The six Baltimore Police officers charged in Freddie Gray's homicide.
Baltimore City Police Department
The six Baltimore Police officers charged in Freddie Gray's homicide.

A digest of Baltimore news from local sources.

From the Baltimore Sun: Trials in Freddie Gray Case to Resume in May

"The trials of the six Baltimore police officers charged in the death of Freddie Gray are poised to resume in May, following the one-year anniversary of the 25-year-old's death from injuries sustained in police custody.

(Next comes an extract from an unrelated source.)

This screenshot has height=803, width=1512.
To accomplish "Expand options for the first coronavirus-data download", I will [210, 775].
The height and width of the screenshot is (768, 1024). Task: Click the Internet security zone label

"Officer Edward M. Nero, one of the officers involved in Gray's initial arrest, will be tried May 10, followed on June 6 by Officer Caesar R. Goodson Jr., the driver of the van in which prosecutors say Gray suffered the injuries that proved fatal.

"The cases have been on hold in recent months, after Officer William G. Porter's attorneys and prosecutors filed appeals to the higher courts challenging rulings by Circuit Judge Barry G. Williams.

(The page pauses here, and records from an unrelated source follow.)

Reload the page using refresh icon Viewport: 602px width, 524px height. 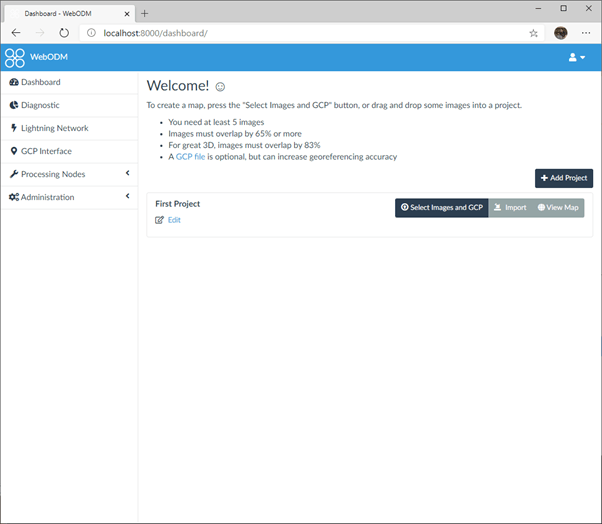[x=64, y=32]
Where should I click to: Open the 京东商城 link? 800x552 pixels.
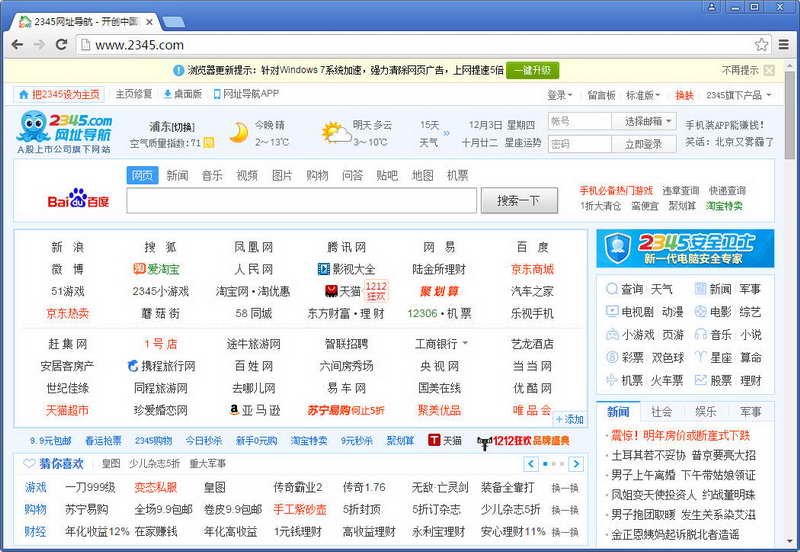tap(531, 269)
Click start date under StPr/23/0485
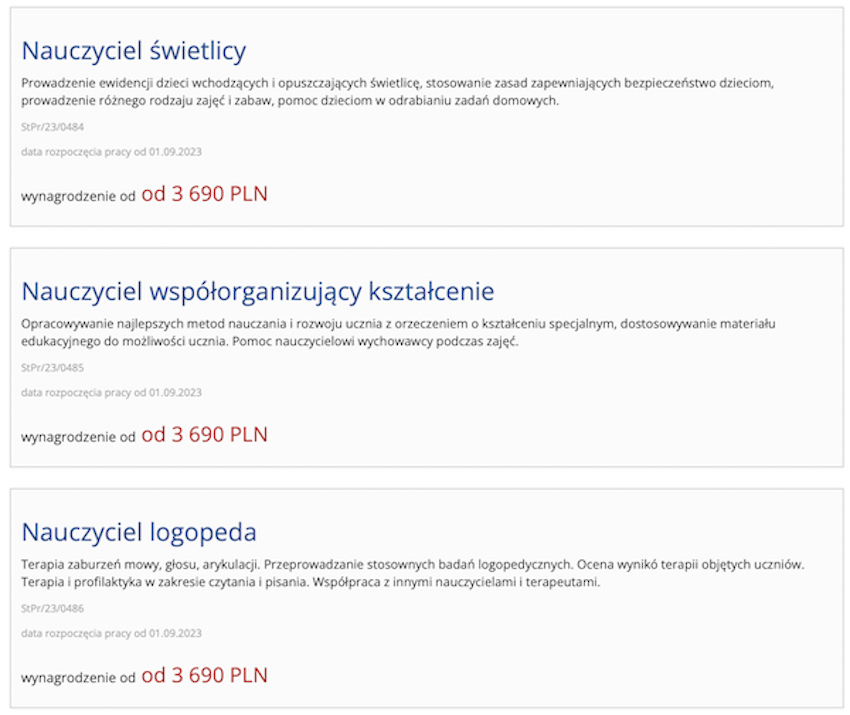 [x=111, y=392]
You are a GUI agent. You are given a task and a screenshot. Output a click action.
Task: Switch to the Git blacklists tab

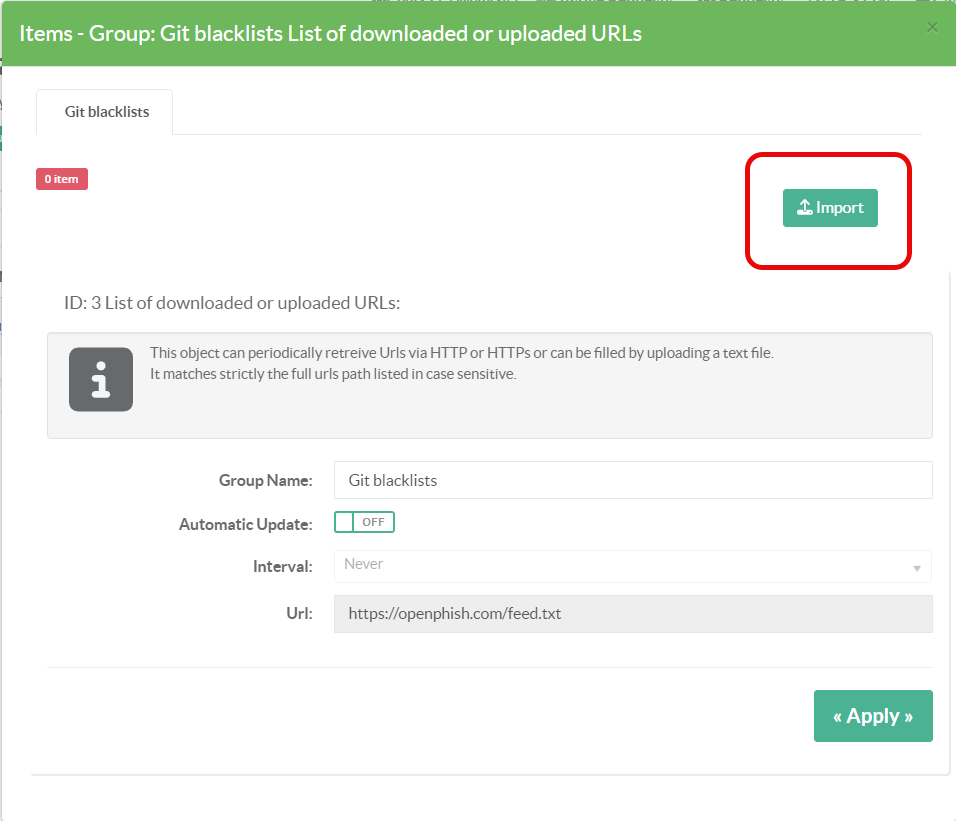(106, 112)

"The Court of Appeals ruled on those challenges on March 8, siding with prosecutors and ordering that Porter must testify against his fellow officers if prosecutors call him as a witness. Prosecutors are granting Porter limited immunity for his testimony.

"The new schedule calls for Lt. Brian W. Rice to be tried on July 5, Officer Garrett E. Miller on July 27, Porter to be retried on Sept. 6, and Sgt. Alicia White on Oct. 13."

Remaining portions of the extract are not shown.